Print the lines from the one containing "You are a computer-use" through the end, exactly as they appear, and nothing else.

+-------+

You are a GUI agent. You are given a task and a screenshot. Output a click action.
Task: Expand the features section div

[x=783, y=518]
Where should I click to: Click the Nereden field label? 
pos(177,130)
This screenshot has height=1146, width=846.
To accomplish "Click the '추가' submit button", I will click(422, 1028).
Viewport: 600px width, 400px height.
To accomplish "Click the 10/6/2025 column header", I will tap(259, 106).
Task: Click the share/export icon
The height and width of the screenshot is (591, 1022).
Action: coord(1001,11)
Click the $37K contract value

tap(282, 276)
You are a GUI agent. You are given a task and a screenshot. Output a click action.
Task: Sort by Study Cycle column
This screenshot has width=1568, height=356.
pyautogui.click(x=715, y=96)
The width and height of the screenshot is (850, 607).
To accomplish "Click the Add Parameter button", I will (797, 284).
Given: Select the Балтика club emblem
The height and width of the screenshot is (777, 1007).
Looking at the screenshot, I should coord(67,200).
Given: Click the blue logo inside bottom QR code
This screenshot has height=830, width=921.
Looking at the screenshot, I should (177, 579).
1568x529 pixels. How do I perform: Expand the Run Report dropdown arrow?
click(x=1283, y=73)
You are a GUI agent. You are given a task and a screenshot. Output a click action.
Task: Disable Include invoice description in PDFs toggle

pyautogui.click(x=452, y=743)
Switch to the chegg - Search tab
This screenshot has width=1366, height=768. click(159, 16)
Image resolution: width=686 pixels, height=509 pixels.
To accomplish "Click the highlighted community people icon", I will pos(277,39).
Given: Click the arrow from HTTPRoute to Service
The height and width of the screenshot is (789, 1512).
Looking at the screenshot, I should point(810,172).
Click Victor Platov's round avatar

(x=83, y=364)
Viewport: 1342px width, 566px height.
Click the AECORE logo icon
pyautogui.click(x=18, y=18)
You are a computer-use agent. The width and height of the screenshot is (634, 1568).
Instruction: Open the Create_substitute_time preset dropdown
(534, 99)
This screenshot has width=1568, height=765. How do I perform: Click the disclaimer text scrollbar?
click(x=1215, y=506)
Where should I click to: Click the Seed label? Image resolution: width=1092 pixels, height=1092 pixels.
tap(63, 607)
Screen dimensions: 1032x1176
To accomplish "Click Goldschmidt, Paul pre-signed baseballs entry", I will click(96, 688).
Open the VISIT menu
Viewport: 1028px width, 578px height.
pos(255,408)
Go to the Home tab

+-------+

# The output:
You are a computer-use agent. The width and height of the screenshot is (634, 1568).
Instruction: Open the Create_substitute_time preset dropdown
(534, 99)
This screenshot has width=1568, height=765. How do I perform: Click the disclaimer text scrollbar?
click(x=1215, y=506)
Where should I click to: Click the Seed label? Image resolution: width=1092 pixels, height=1092 pixels.
tap(63, 607)
Screen dimensions: 1032x1176
To accomplish "Click Goldschmidt, Paul pre-signed baseballs entry", I will click(96, 688).
Open the VISIT menu
Viewport: 1028px width, 578px height.
pos(255,408)
Go to the Home tab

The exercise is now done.